Times "Right to Privacy" Actually All About Abortion

Does the heated issue of abortion, which involves more than one human being, really merit the protective covering of the phrase, a "right to privacy"?

Supreme Court reporter Adam Liptak offered a front-page treatise Sunday on how to get confirmed to the high court: "Path to Court: Speak Capably But Say Little." Basically, avoid hot-button topics like Roe v. Wade, the controversial 1973 Supreme Court decision that conjured up a constitutional right to abortion.



Liptak's labeling was a little off-balance - while Republican opponents of Sotomayor nomination were called "conservative," her supporters were not labeled "liberal." Liptak even referred to Sotomayor's "somewhat conservative rulings in criminal cases."

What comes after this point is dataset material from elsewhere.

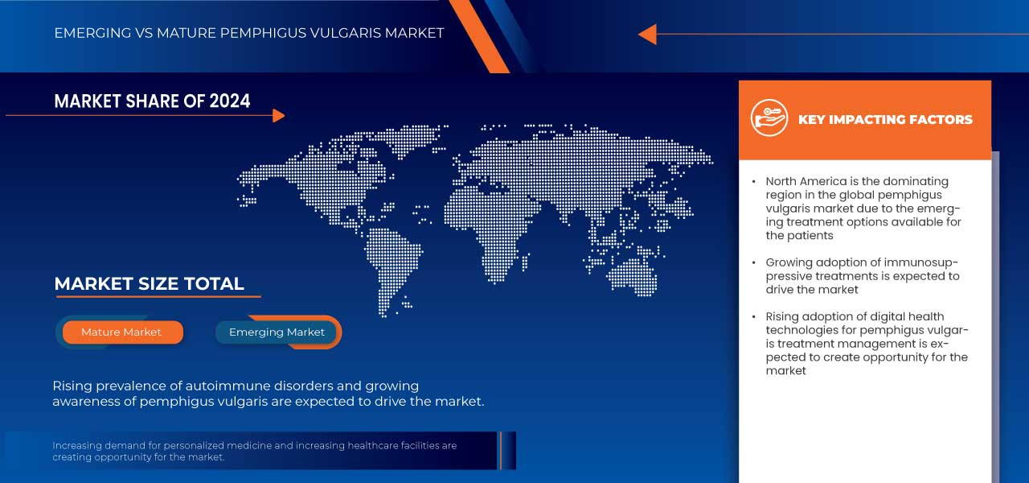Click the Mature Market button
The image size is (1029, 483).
pos(121,332)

Worse was the misleading chart that accompanied Liptak's story. The chart (which I can't find online) lumped three abortion cases, including Roe v. Wade, under the misleading "Right to Privacy" category, as if to put it beyond the realm of political debate.



The chart listed four categories in all: "The Court's Role," "Racial Equality," "Labor," and lastly, five cases under "Right to Privacy," consisting of two rulings on contraception and three on abortion, including the landmark Roe v. Wade decision. Does abortion really fit comfortably under a personal "right to privacy" heading, given that there's more than one human being involved? Shouldn't those three issues have been broken off into a separate "Abortion" category? Putting "Abortion" there is declaring the entire controversial issue off-limits from criticism. Which was surely the Times intent.



Tuesday's lead editorial, "Questioning Judge Sotomayor," made a similar category error. It actually challenged senators to question Sotomayor closely, at least on the issues of "right to privacy" - by which the editors naturally meant upholding "the line of cases that include Roe v. Wade." Are they really worried that Sotomayor is a stealth pro-lifer?